All of the data below should be output exactly as given.

------------------------------------

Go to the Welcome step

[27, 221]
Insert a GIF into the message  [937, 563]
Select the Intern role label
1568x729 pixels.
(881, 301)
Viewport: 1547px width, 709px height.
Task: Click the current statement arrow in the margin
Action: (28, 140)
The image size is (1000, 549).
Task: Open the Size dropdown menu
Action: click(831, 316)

------------------------------------

→ **SOLUTION FOR THIS PROBLEM**:
Go to the Welcome step

[27, 221]
Insert a GIF into the message  [937, 563]
Select the Intern role label
1568x729 pixels.
(881, 301)
Viewport: 1547px width, 709px height.
Task: Click the current statement arrow in the margin
Action: (28, 140)
The image size is (1000, 549).
Task: Open the Size dropdown menu
Action: click(831, 316)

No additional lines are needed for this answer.